Currently, Independence owns seven portable Grasan crushing plants, including 1515, 1315 and 1313 impactors, as well as three portable Irock impactor units, one tracked jaw crusher, and two portable jaw/cone systems. "We're basically impactor people," Brocco explained. "We have the portable jaw/cones and a couple of stationary jaw/cones for granite and other really hard rock applications.
"We use medium chrome blow bars in the impactors about 80% of the time. Sometimes we use two and sometimes four blow bars, depending on the type of material being crushed. Sometimes we experiment," he stated. "On one limestone contract job recently, we started with two blow bars and later switched to four because we felt we could improve production and reduce maintenance costs."
"Blow bar replacement time varies with the material we're crushing. With medium soft limestone, for example, we can sometimes get 100,000 tons from a set of blow bars, turning them at 25,000 tons or so. Harder materials will wear the bars faster, of course," he said.
Buy quality, then maintain it
Equipment maintenance is an essential part of Independence Recycling's management strategy. "One of our Grasan 1313 spreads was purchased in the late 1980s and is still going strong," Brocco exclaimed. "When you buy top quality crushing equipment and take care of it, it lasts a long time. Otherwise, it can be junk in a year."
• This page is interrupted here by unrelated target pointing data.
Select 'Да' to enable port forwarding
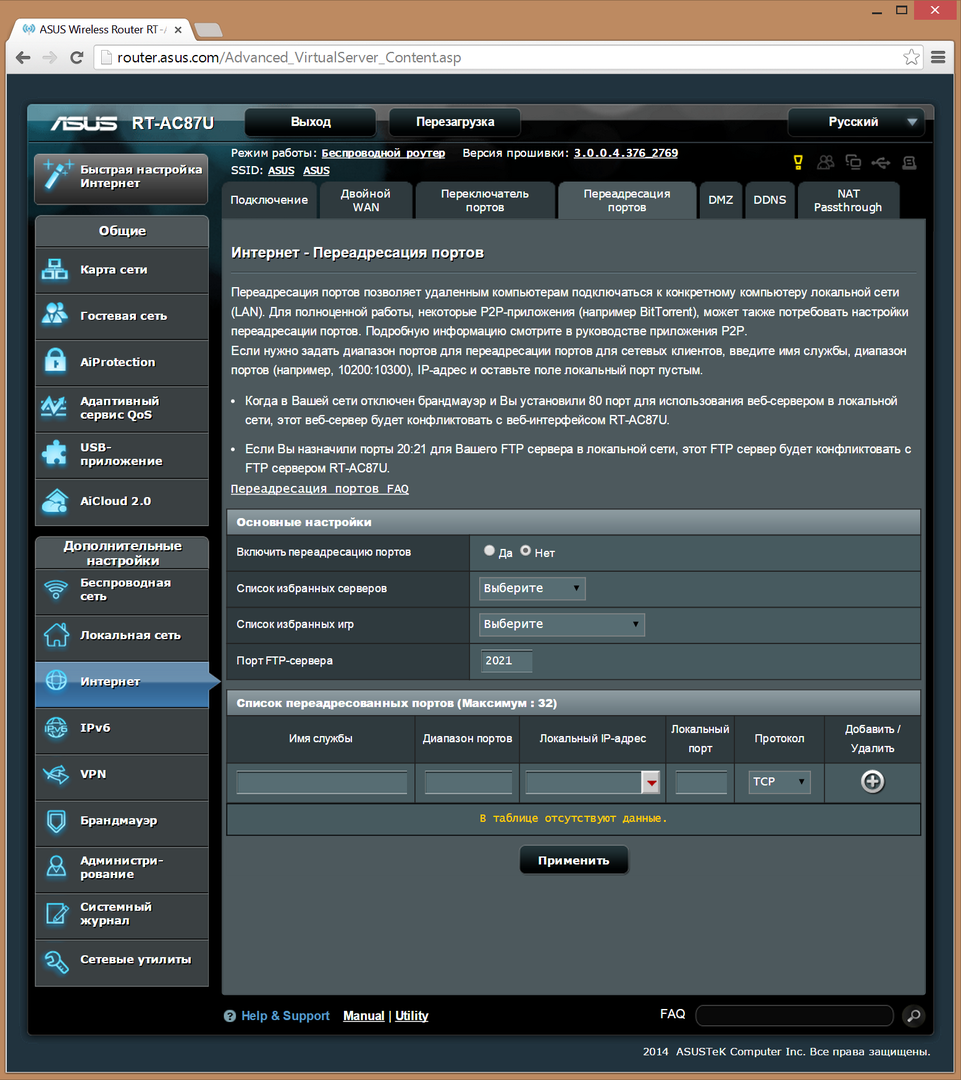The height and width of the screenshot is (1080, 961). point(489,551)
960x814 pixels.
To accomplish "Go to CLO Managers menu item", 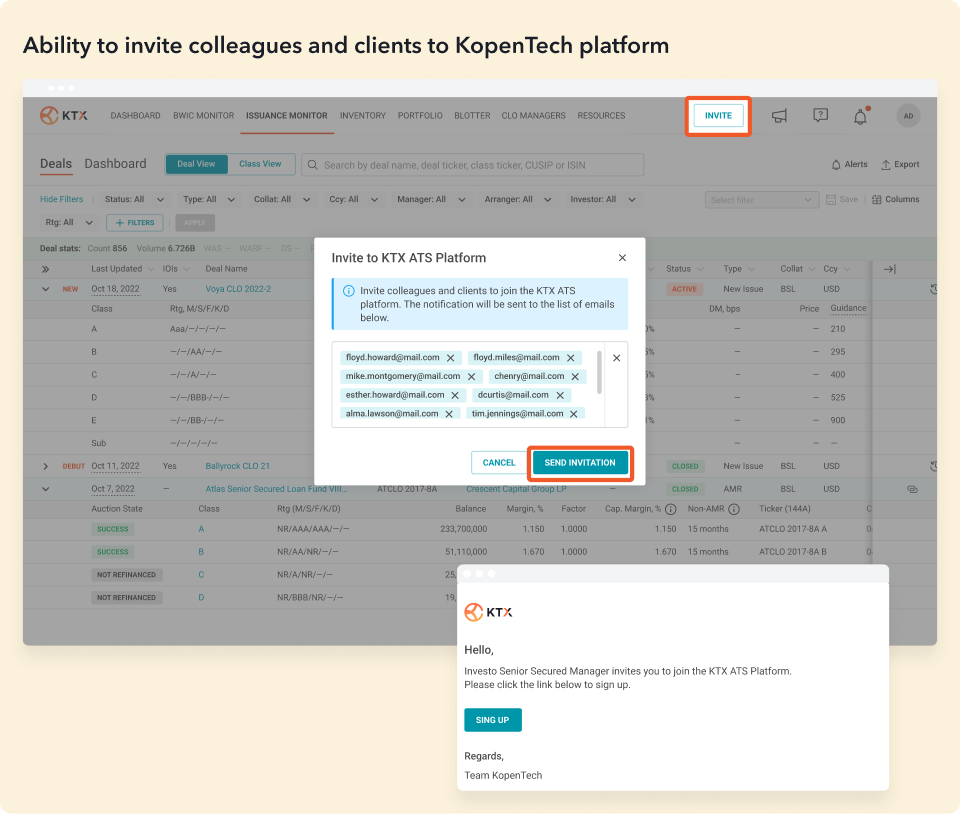I will coord(533,116).
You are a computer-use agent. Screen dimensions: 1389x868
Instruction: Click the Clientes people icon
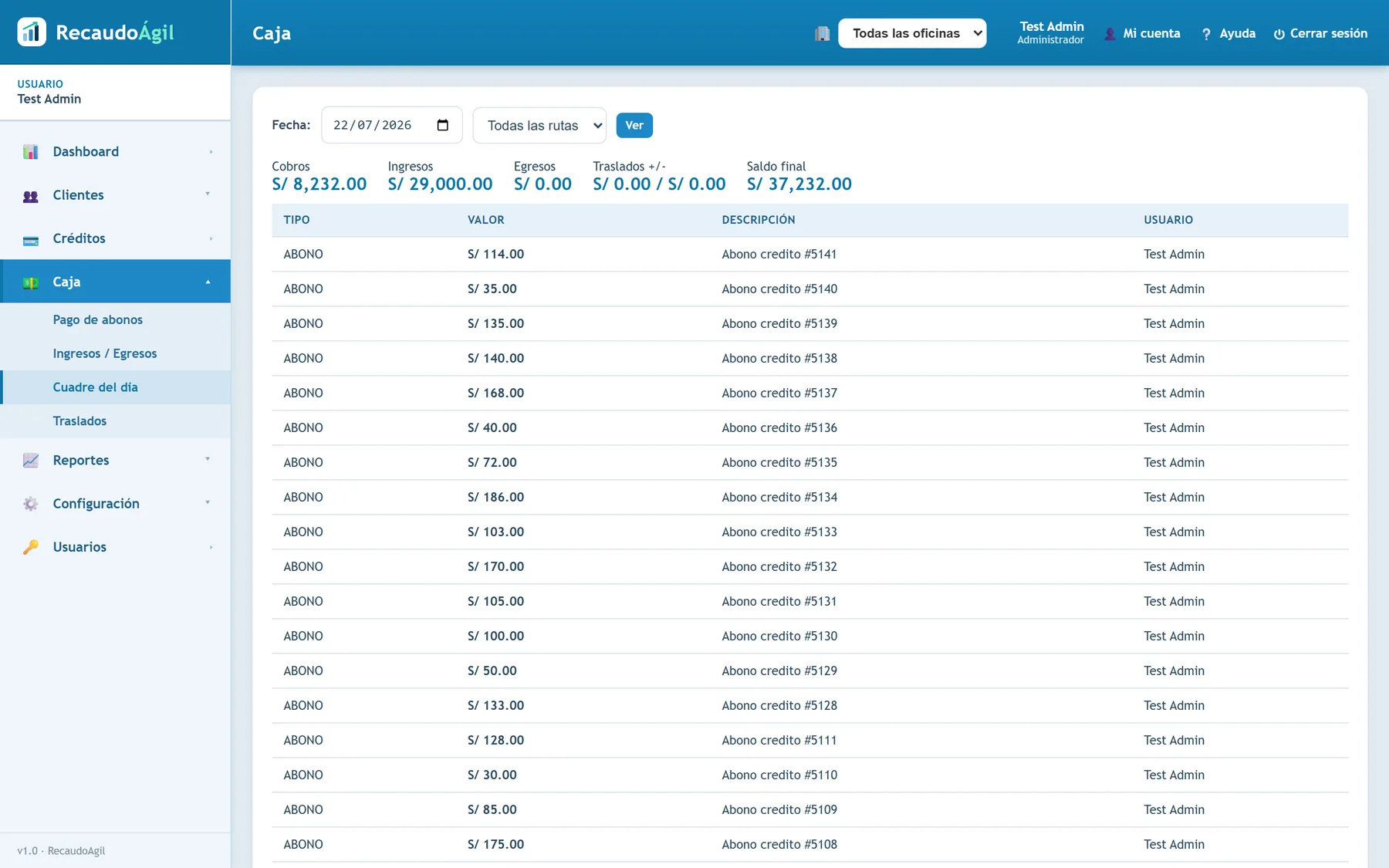click(x=31, y=196)
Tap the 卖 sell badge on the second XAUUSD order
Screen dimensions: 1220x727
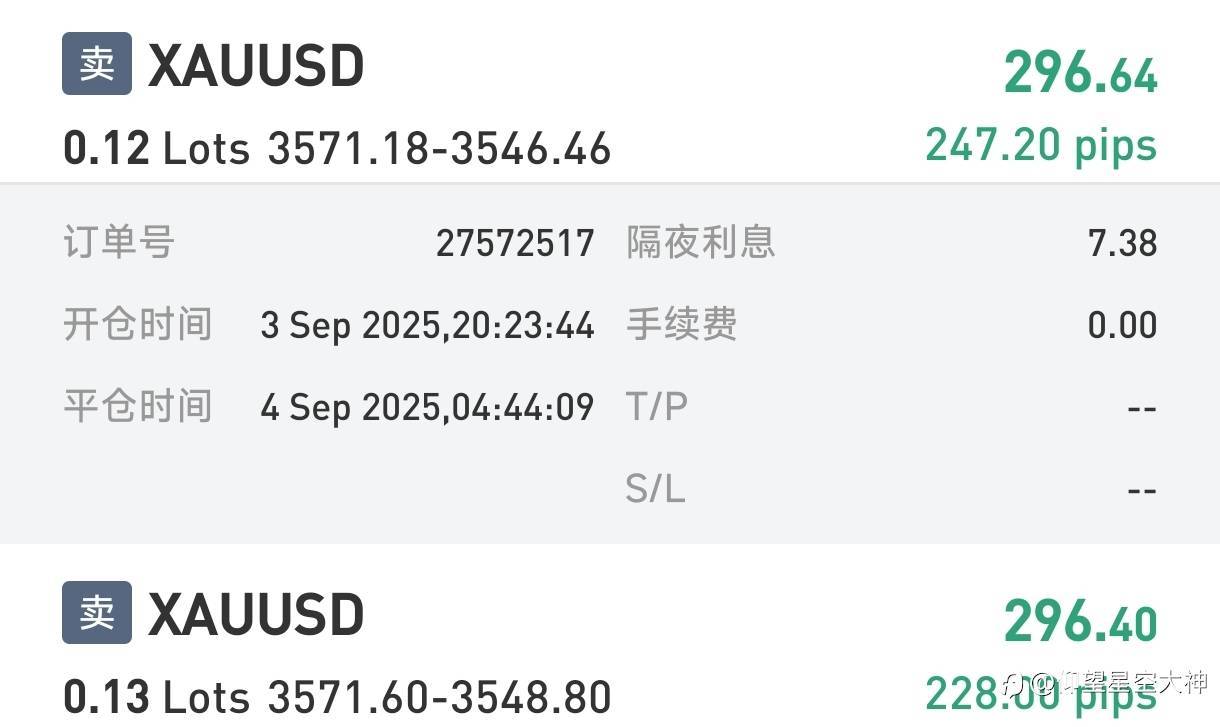(97, 612)
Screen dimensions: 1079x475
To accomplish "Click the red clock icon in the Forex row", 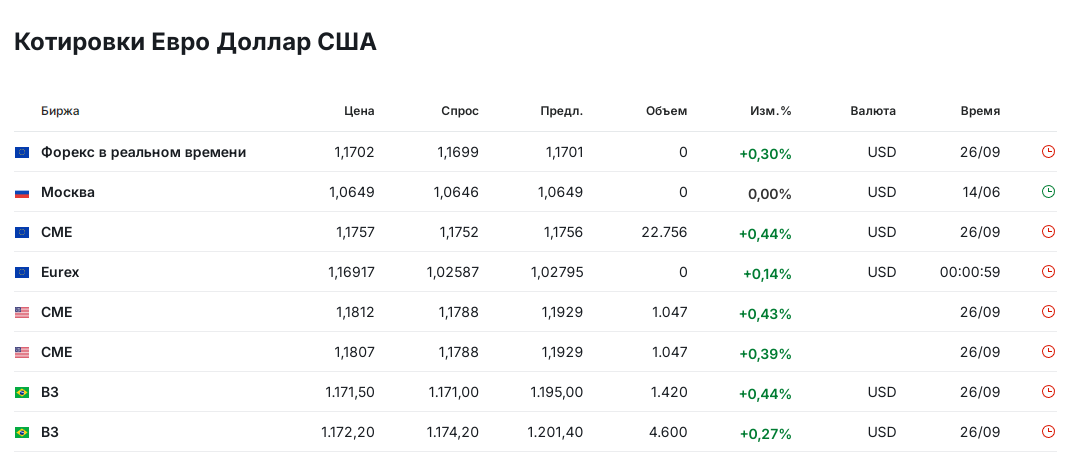I will [1048, 152].
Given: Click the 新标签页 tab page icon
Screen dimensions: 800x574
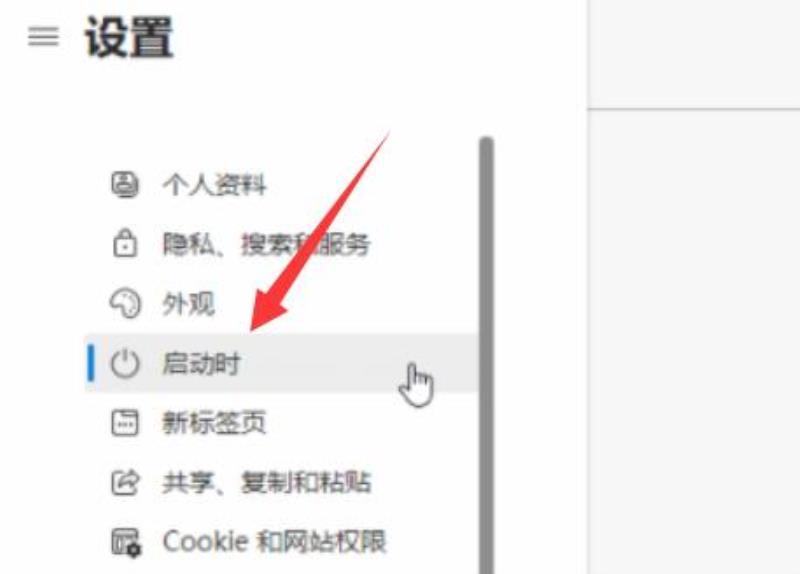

Typical maintenance for Independence Recycling consists of following manufacturer recommendations plus the company's own established daily procedures, especially with the crusher. After every 10 hours of operation, the crew opens the impact crusher and checks it over carefully for wear or damage. If they see a problem or potential future problem in the making, they can make timely repairs instead of emergency repairs.
"If you don't check often enough or ignore the problems, you're going to be faced with extensive, expensive, not-so-timely repairs sooner or later," Brocco warned.
"Another thing: don't buy equipment based only – or even primarily – on the initial purchase cost. If you do, you're asking for trouble," Brocco emphasized. "You have to consider what it's going to cost to operate and maintain the equipment annually over a period of years, plus what re-sale value you can expect. You need to consider maintenance procedures, parts availability, service availability when you need it, and what are the odds of the greatest profit killer in the crushing industry – unplanned downtime? A good equipment supplier can help you determine these things before you buy. And it's wise to talk to people who are currently using the manufacturer's equipment you're considering, if you don't have experience with it yourself.
As Brocco pointed out, "A lot of people just can't get past the initial purchase cost. With all the equipment we buy, our philosophy is always value first. The initial cost is important, obviously. But quality for the money is king. If you buy quality equipment, you'll be glad while you're using it and glad when you sell it or trade it in, because it will still be valuable."